Share of voice (SOV)
Investment-relative-to-size; the classic brand growth lever.
- Formula
- Brand ad spend (or brand mentions) / total category ad spend (or mentions)
- Unit
- %
- Models
- All models
| All | Excess SOV (SOV minus market share) predicts share growth — directional rule of thumb ~0.5 percentage point of market share per year per 10 points of ESOV (Binet & Field, IPA 'Media in Focus'). Mention-based SOV via PR/social listening is the modern substitute where ad-spend data is unreliable. | Binet & Field, IPA 'Media in Focus' |
What it is
Share of Voice (SOV) is the brand's advertising spend — or brand mentions — divided by the total category advertising spend or mentions. It captures how loud a brand is relative to the competitive set, either in paid media or in organic conversation.
How to calculate it
For paid SOV: divide the brand's tracked ad spend by the sum of all competitors' tracked ad spend plus the brand's own. For mention-based SOV: divide the brand's media mentions or social mentions by the total category mentions over the same period. Both versions produce a percentage.
Why it matters
Binet & Field's IPA 'Media in Focus' research established that Excess SOV (ESOV = SOV minus market share) is a directional predictor of market share growth.

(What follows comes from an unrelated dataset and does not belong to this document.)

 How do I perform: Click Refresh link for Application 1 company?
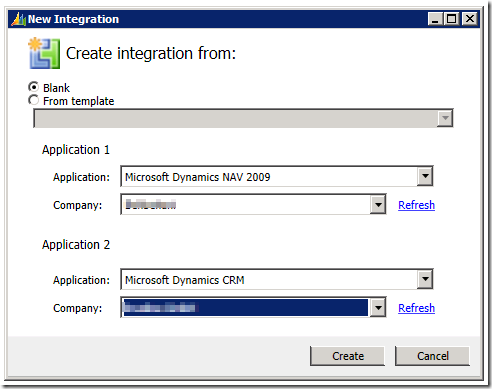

Brands that maintain SOV above their market share tend to grow; those below tend to shrink. Mention-based SOV via PR or social listening has become the practical substitute precisely because reliable ad-spend data across competitors is rarely available.
Benchmarks & pitfalls
This is a directional rule of thumb rather than a rigorously validated study benchmark: the relationship is approximately 0.5 percentage points of market share per year for every 10 points of ESOV. No absolute SOV figure constitutes "good" in isolation — only the gap between SOV and current market share is actionable. Paid ad-spend data is notoriously incomplete for private competitors, which is a core reason Binet himself advocates Share of Search as a more reliable substitute. If using mention-based SOV, define the listening query consistently across time periods before drawing trend conclusions.